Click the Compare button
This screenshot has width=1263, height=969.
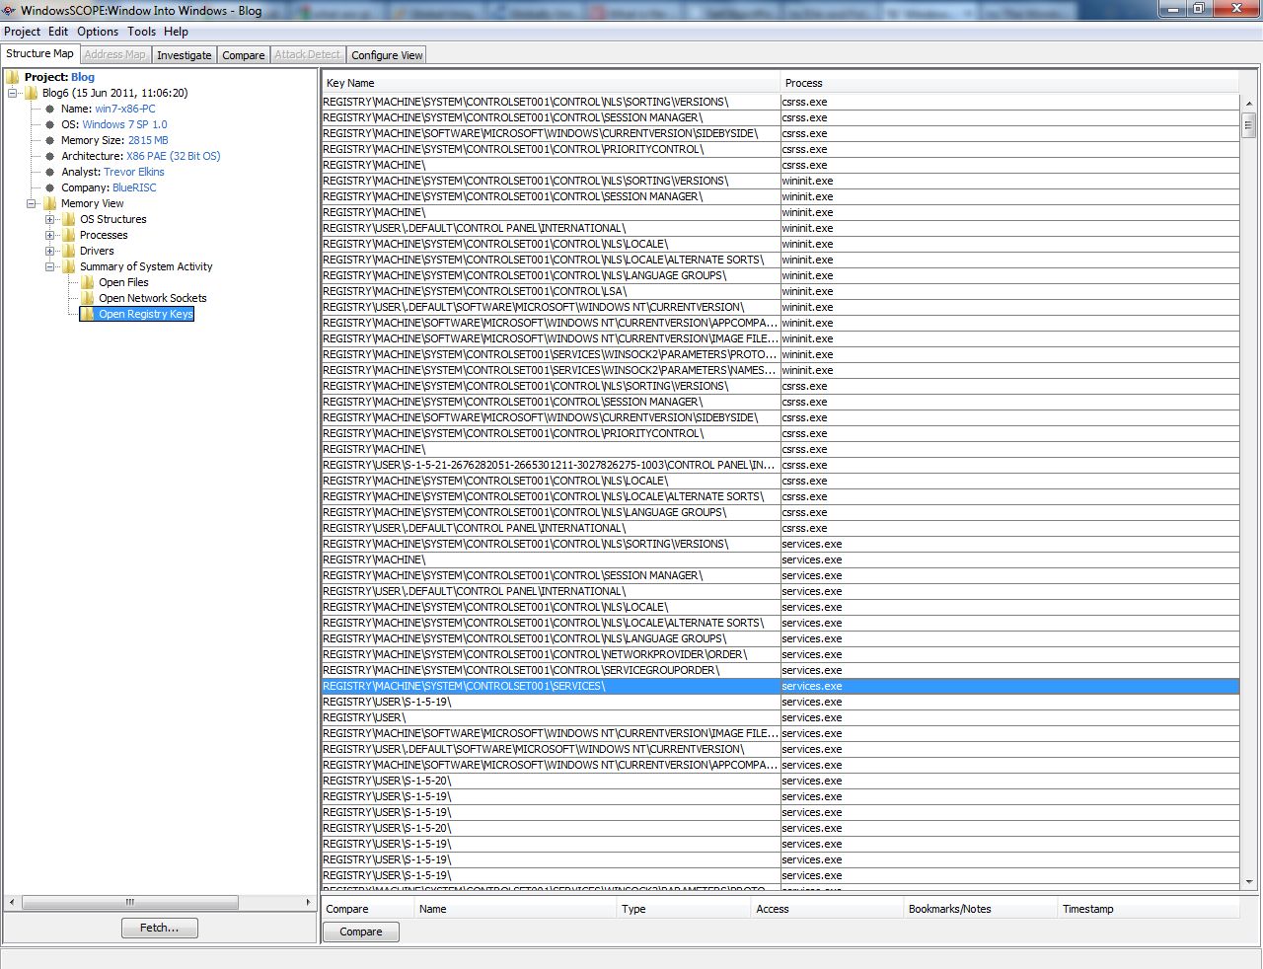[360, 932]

####

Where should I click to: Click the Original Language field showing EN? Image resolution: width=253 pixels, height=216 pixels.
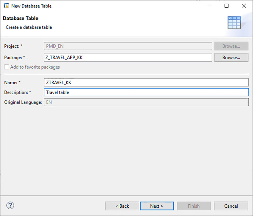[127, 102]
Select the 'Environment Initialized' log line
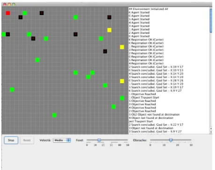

####

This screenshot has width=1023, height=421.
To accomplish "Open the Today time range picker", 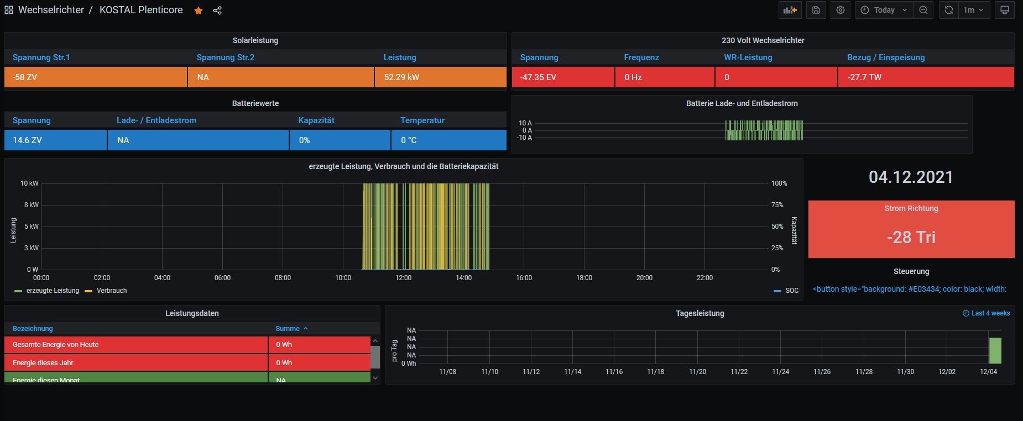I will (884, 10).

####

Task to complete —
Pull out every line of the records above that contains the string "This". Case counts.

Exercise result —
This screenshot has width=1263, height=969.
This screenshot has width=1023, height=421.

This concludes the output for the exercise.